# Neue permanente MTB-Strecke Brombachtal



## sJany (19. Februar 2013)

Hallo,

auf dem Heimweg bin ich heute an der Mülldeponie oberhalb von Brombachtal auf neue MTB-Wegweiser für die Strecke "Br1" gestoßen. Im Gästebuch auf der  Geo-Natupark-MTB-Seite findet sich eine erste Ankündigung:



> Hallo zusammen,
> 
> seit gestern ist die MTB-Rundstrecke Brombachtal ("Br1" ausgeschildert. Start ist am Feuerwehrhaus in Langen-Brombach. Weitere Infos folgen in Kürze...



Die offizielle Eröffnung soll wohl am 19.05.2013 steigen. Hat schon jemand nähere Infos zur Strecke?

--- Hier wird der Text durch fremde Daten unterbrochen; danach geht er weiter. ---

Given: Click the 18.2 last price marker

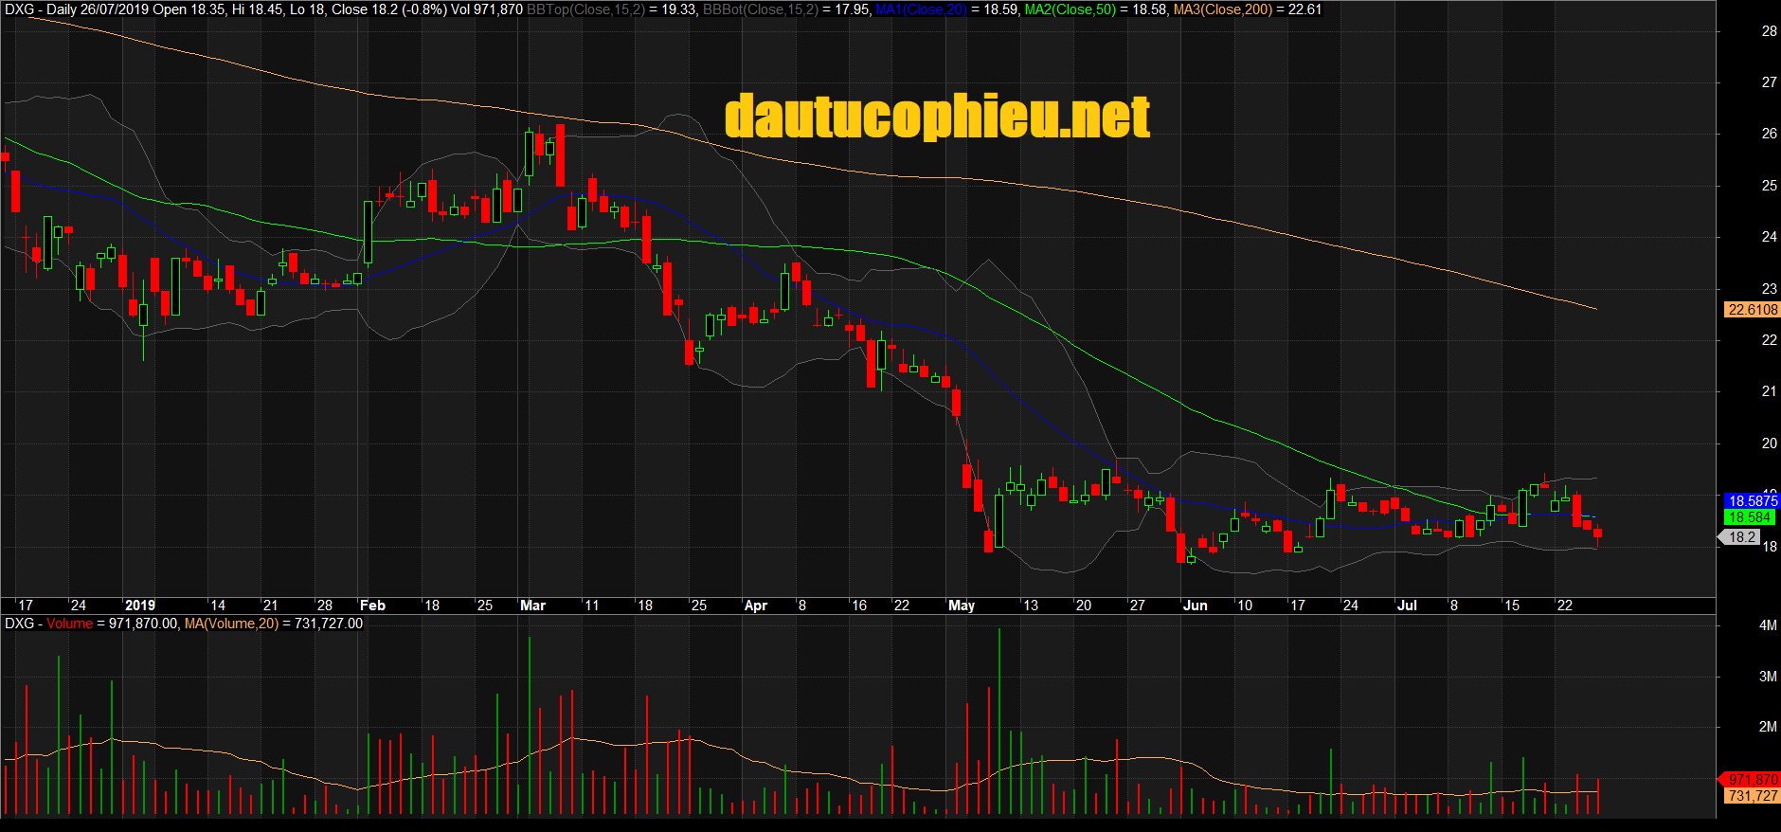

Am 25.05. soll dann wohl auch eine Strecke in Modautal eröffnet werden. Dazu findet man leider außer dieser Ankündigung noch gar nichts, schade.


----------



## Devilz1985 (5. März 2013)

jup ist komplett ausgeschidert
http://www.bikebuwe.de/details/items/mtb-strecke-brombachtal-1-ist-ausgeschildert.html

30.7 km und 950 HM


----------



## MTB-News.de




----------



## sJany (5. März 2013)

Sieht gut aus! :thumbup: Wäre noch interessant, wie die Anteile von Asphalt, Forstautobahn und Trail ausfallen...


----------



## Devilz1985 (5. März 2013)

Ich fahre die Strecke bald mal ab wenn die Wege besser werden .... aber sowie ich die Bromischer kenne schön viel Trail und Waldweganteil


----------



## Devilz1985 (9. März 2013)

Saisonopening von den Bromischern >http://www.bikebuwe.de/details-203/events/4.-saison-opening-tour-bromischer-bike-buwe.html
7.4.2013 Sonntag ab 9.30 uhr!
Online Anmeldung,geht jetz


----------



## Devilz1985 (19. Mai 2013)

Sodele Strecke wurde heute offziell eröffnet,bei besten Wetter und sie ist echt stark,von allen ein bissel dabei! Die ganz harten Sachen rund um Bromisch sind aber net dabei aber das ist auch gut so,die geht auch an sehr vielen Einkehrmöglichkeiten vorbei


----------



## bulls_sharptail (11. August 2013)

hay leute ich bin 15 jahre alt und bin die strecke heute das erste mal gefahren wohne in bromisch und wollte euch mal fragen on jemand bock hat mit mir da lang zu fahren würde mich sehr freuen bin neu hier meldet euch einfach bei mir


----------



## TomatoAc (11. August 2013)

Hi!

Gibt es irgendwo Bilder/Videos von der Strecke? Sind Ende September in der Ecke in Stromberg/Ottweiler und haben noch nen Tag übrig, lohnt es ich einen Abstecher dahin zu machen? Ist es eher eine CC-Runde oder sind auch ein paar kleine gebaute Sachen oder andere spaßige Stellen dabei?

Danke schonmal!


----------



## Devilz1985 (11. August 2013)

Ja leider sind nicht ganz so viele Trails dabei aber es ist eine sehr schöne Strecke,die ein schon fordert! Sau viele Einkehrmöglichkeiten sind an der Strecke,rund um Bromisch gibt es aber einige schöne  stellen,an der Strecke selber so 2 stück oder so!


----------



## PeKaWe (11. August 2013)

TomatoAc schrieb:


> Hi!
> 
> Gibt es irgendwo Bilder/Videos von der Strecke? Sind Ende September in der Ecke in Stromberg/Ottweiler und haben noch nen Tag übrig, lohnt es ich einen Abstecher dahin zu machen? Ist es eher eine CC-Runde oder sind auch ein paar kleine gebaute Sachen oder andere spaßige Stellen dabei?
> 
> Danke schonmal!



Hi,

Na wenn Ihr von Stromberg kommt könntet Ihr am Frankenstein vorbei schauen und dann nach Miltenberg (http://www.mtb-news.de/forum/showthread.php?t=614915) oder Heidelberg.

Gruß,
PeKaWe


----------



## Micro767 (12. August 2013)

Wenn DU von den Flowrrails kommst fahr nach Miltenberg !


----------



## MTB-News.de




----------



## bulls_sharptail (12. August 2013)

hi ich noch mal habe da eine frage an dich devilz 1985 kommst du aus bromisch wen ja schreib mir mal


----------



## TomatoAc (12. August 2013)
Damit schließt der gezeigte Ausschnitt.